* TASK INSTRUCTIONS: Return the records below exactly, leaving nothing out.

Start of LISTED RECORDS

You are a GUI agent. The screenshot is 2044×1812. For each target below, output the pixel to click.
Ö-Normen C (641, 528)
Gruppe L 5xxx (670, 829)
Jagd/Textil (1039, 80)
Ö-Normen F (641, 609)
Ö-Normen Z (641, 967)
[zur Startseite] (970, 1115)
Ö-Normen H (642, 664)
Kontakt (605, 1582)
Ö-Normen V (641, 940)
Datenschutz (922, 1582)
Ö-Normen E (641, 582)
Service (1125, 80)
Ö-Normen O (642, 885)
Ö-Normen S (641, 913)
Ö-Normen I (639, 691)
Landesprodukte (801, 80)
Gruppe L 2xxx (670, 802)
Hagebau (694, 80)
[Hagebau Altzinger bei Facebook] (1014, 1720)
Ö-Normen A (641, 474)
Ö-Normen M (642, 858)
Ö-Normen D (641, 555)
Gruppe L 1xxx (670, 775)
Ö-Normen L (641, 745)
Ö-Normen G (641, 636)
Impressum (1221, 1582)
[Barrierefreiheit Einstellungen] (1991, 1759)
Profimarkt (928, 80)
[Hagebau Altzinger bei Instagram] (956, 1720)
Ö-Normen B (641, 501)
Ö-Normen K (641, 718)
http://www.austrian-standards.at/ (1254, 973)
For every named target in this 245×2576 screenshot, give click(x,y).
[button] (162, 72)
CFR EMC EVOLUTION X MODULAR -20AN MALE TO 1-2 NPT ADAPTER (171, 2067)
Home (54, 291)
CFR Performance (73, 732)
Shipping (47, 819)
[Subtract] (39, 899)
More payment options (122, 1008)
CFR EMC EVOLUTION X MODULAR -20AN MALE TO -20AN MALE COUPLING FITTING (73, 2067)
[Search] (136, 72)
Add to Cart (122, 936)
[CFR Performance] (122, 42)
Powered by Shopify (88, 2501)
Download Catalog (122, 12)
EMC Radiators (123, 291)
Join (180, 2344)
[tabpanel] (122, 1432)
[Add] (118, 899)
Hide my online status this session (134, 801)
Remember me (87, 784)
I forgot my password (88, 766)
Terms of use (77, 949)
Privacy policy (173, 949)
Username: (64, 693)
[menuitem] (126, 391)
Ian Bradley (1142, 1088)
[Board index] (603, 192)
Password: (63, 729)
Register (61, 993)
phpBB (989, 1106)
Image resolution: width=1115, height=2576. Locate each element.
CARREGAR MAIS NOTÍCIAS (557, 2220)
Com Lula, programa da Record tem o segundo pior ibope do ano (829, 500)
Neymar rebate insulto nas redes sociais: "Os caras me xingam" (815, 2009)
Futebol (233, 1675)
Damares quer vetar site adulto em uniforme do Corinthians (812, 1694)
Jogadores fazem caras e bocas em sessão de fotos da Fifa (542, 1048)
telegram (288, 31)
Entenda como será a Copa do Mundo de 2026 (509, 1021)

End of LISTED RECORDS

* ANSWER TO THE EXERCISE:
You are a GUI agent. The screenshot is 2044×1812. For each target below, output the pixel to click.
Ö-Normen C (641, 528)
Gruppe L 5xxx (670, 829)
Jagd/Textil (1039, 80)
Ö-Normen F (641, 609)
Ö-Normen Z (641, 967)
[zur Startseite] (970, 1115)
Ö-Normen H (642, 664)
Kontakt (605, 1582)
Ö-Normen V (641, 940)
Datenschutz (922, 1582)
Ö-Normen E (641, 582)
Service (1125, 80)
Ö-Normen O (642, 885)
Ö-Normen S (641, 913)
Ö-Normen I (639, 691)
Landesprodukte (801, 80)
Gruppe L 2xxx (670, 802)
Hagebau (694, 80)
[Hagebau Altzinger bei Facebook] (1014, 1720)
Ö-Normen A (641, 474)
Ö-Normen M (642, 858)
Ö-Normen D (641, 555)
Gruppe L 1xxx (670, 775)
Ö-Normen L (641, 745)
Ö-Normen G (641, 636)
Impressum (1221, 1582)
[Barrierefreiheit Einstellungen] (1991, 1759)
Profimarkt (928, 80)
[Hagebau Altzinger bei Instagram] (956, 1720)
Ö-Normen B (641, 501)
Ö-Normen K (641, 718)
http://www.austrian-standards.at/ (1254, 973)
For every named target in this 245×2576 screenshot, give click(x,y).
[button] (162, 72)
CFR EMC EVOLUTION X MODULAR -20AN MALE TO 1-2 NPT ADAPTER (171, 2067)
Home (54, 291)
CFR Performance (73, 732)
Shipping (47, 819)
[Subtract] (39, 899)
More payment options (122, 1008)
CFR EMC EVOLUTION X MODULAR -20AN MALE TO -20AN MALE COUPLING FITTING (73, 2067)
[Search] (136, 72)
Add to Cart (122, 936)
[CFR Performance] (122, 42)
Powered by Shopify (88, 2501)
Download Catalog (122, 12)
EMC Radiators (123, 291)
Join (180, 2344)
[tabpanel] (122, 1432)
[Add] (118, 899)
Hide my online status this session (134, 801)
Remember me (87, 784)
I forgot my password (88, 766)
Terms of use (77, 949)
Privacy policy (173, 949)
Username: (64, 693)
[menuitem] (126, 391)
Ian Bradley (1142, 1088)
[Board index] (603, 192)
Password: (63, 729)
Register (61, 993)
phpBB (989, 1106)
Image resolution: width=1115, height=2576. Locate each element.
CARREGAR MAIS NOTÍCIAS (557, 2220)
Com Lula, programa da Record tem o segundo pior ibope do ano (829, 500)
Neymar rebate insulto nas redes sociais: "Os caras me xingam" (815, 2009)
Futebol (233, 1675)
Damares quer vetar site adulto em uniforme do Corinthians (812, 1694)
Jogadores fazem caras e bocas em sessão de fotos da Fifa (542, 1048)
telegram (288, 31)
Entenda como será a Copa do Mundo de 2026 (509, 1021)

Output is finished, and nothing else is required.